Corporate tax cuts, which took effect on January 1 as part of the Trump administration’s 2018 tax reform bill, were the largest contributor to the three banks’ earnings jumps from a year ago.
Citigroup said its effective tax rate in the third quarter fell to 24 percent from 31 percent last year. The same rate for Wells Fargo fell from 32.4 percent to 20.1 percent this year, and 29.6 percent to 21.6 percent for JPMorgan.
In Friday’s statement, JPMorgan’s Dimon said a “smart regulatory policy and a competitive corporate tax system” had helped the bank “deliver on our commitment to invest in our customers and communities.”
A closer look into the three banks’ quarterly results show that their real business were also growing aside from the tax benefits on paper.
JPMorgan saw revenue growth in the third quarter on most fronts, including deposits, credit card sales, equity market investments, although investment banking revenue came out flat compared with a year ago.

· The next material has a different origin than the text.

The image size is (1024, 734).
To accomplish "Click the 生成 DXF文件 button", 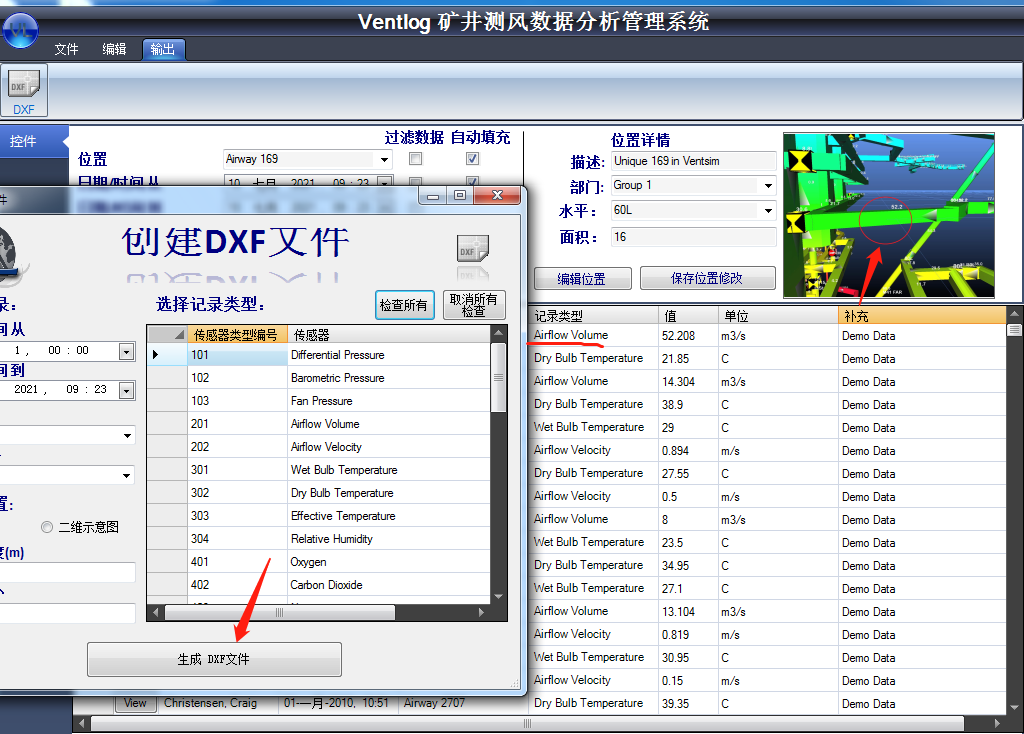I will [214, 659].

Citigroup and Wells Fargo also saw strong upticks in consumer banking.
Citigroup CEO Michael Corbat said the results got a boost from 3 percent growth in loans and 4 percent growth in deposits.
“We saw positive business trends in the third quarter, including growth in primary consumer checking customers, increased debit and credit card usage, and higher year-over-year loan originations in auto, small business, home equity and personal loans and lines,” Wells Fargo CFO John Shrewsberry said in a statement on Friday.
Shares for all three banks were trading up on Friday morning.